Below is a block of entries; repeat exactly the lines starting at the line that contains "Task: Expand mehr" and ending at the line that contains "Given: Click the East", both included.

=== Section Start ===

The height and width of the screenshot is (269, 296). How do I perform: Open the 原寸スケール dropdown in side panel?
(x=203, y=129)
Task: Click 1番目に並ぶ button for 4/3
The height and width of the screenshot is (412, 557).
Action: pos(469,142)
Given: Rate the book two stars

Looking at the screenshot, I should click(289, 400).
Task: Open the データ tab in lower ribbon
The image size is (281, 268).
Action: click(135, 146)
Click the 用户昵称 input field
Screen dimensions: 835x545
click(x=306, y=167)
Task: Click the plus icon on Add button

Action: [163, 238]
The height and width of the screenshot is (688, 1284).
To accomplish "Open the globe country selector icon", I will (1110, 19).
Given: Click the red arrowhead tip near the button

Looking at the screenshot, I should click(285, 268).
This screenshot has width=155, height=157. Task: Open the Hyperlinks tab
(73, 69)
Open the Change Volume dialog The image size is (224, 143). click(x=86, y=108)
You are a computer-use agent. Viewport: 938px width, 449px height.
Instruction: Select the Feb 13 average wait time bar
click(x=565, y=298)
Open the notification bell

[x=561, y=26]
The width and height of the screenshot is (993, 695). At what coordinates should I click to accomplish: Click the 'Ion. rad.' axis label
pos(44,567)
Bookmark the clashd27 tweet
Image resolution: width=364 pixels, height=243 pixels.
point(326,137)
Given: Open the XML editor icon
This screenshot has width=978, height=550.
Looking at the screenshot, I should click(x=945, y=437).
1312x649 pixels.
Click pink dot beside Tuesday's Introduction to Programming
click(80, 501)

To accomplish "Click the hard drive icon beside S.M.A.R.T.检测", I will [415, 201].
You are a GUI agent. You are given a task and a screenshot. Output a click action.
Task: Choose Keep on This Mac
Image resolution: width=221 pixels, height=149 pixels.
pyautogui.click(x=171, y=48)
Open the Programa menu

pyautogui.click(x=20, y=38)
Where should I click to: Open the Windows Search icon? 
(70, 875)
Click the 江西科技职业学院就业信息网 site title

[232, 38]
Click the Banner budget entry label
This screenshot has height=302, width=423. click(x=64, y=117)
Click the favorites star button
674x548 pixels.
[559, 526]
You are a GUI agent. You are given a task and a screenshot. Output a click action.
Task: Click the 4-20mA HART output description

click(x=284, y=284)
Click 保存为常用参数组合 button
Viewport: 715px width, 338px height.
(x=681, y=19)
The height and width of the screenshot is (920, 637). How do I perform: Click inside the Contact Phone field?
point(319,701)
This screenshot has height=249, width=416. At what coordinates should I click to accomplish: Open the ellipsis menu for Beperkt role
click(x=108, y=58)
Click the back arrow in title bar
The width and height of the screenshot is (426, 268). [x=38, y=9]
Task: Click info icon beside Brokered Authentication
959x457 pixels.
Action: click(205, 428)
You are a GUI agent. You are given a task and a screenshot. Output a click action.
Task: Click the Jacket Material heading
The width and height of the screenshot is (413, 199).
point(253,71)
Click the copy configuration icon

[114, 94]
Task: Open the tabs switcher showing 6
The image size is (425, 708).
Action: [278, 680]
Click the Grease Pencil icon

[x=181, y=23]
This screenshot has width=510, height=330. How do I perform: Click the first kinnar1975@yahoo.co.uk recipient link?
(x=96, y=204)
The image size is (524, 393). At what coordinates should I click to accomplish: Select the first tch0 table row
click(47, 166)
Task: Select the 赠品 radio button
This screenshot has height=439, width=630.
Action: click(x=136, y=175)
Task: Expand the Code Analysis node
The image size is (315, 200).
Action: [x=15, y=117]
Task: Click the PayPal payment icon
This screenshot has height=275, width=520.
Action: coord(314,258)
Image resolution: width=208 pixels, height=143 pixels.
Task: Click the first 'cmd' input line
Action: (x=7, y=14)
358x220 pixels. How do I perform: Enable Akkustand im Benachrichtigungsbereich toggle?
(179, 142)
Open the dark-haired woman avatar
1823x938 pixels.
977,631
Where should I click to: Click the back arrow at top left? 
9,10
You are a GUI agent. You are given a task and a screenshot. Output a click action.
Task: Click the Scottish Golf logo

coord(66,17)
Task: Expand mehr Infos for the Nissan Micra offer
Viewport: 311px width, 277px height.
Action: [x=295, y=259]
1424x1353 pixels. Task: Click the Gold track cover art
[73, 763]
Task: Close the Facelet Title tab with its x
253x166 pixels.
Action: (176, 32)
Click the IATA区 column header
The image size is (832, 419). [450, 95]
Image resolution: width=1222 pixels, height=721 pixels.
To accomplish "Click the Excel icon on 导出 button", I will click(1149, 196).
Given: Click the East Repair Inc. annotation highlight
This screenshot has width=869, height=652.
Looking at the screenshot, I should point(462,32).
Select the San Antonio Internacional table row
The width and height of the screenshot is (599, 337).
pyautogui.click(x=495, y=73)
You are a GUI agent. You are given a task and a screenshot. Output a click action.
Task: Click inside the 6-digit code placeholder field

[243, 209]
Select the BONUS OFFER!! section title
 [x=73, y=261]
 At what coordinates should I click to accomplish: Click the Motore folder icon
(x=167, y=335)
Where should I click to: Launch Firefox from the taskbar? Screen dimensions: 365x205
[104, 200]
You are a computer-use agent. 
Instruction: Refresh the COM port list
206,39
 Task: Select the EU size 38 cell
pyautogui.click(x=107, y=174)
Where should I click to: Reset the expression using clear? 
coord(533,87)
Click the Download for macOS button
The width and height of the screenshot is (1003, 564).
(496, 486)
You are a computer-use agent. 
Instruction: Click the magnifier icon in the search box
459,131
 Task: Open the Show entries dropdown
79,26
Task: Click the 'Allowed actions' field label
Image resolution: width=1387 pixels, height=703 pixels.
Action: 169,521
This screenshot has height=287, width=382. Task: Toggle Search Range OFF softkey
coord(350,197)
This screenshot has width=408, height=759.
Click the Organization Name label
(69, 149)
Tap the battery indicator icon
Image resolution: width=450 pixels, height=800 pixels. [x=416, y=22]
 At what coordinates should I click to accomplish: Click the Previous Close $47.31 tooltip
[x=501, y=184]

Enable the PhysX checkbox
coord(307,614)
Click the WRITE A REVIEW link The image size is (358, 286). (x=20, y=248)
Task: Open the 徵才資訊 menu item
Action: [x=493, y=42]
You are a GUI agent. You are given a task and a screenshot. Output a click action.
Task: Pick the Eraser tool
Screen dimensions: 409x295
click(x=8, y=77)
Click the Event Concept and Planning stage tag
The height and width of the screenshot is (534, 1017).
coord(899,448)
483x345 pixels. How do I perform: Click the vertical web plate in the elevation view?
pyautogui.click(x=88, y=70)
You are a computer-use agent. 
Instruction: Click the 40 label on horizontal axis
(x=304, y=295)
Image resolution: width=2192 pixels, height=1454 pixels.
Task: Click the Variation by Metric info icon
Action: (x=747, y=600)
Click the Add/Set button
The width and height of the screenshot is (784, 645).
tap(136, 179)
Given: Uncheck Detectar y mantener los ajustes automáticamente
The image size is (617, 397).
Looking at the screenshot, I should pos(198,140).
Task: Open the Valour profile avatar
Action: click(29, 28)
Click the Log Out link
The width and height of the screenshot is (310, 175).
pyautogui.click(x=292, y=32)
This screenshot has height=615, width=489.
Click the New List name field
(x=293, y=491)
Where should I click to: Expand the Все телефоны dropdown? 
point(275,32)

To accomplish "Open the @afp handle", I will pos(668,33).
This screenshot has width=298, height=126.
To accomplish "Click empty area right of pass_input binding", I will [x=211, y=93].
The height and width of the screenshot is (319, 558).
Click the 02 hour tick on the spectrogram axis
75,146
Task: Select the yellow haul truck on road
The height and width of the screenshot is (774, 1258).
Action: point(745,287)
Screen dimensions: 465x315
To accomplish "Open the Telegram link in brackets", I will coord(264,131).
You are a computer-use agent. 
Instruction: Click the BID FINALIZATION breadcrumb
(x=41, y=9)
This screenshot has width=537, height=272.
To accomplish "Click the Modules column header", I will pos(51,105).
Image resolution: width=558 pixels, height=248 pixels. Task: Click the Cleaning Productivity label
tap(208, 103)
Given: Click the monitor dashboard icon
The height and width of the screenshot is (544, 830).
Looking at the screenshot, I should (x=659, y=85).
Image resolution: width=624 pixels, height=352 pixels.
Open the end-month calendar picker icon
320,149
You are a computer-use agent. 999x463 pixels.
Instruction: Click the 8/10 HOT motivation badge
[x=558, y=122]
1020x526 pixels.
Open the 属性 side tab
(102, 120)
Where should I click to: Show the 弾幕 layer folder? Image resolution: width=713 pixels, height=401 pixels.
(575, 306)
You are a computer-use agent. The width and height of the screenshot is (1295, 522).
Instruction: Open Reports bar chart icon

=== Section End ===

• [REPLY]:
Task: Expand mehr Infos for the Nissan Micra offer
Viewport: 311px width, 277px height.
Action: [x=295, y=259]
1424x1353 pixels. Task: Click the Gold track cover art
[73, 763]
Task: Close the Facelet Title tab with its x
253x166 pixels.
Action: (176, 32)
Click the IATA区 column header
The image size is (832, 419). [450, 95]
Image resolution: width=1222 pixels, height=721 pixels.
To accomplish "Click the Excel icon on 导出 button", I will click(1149, 196).
Given: Click the East Repair Inc. annotation highlight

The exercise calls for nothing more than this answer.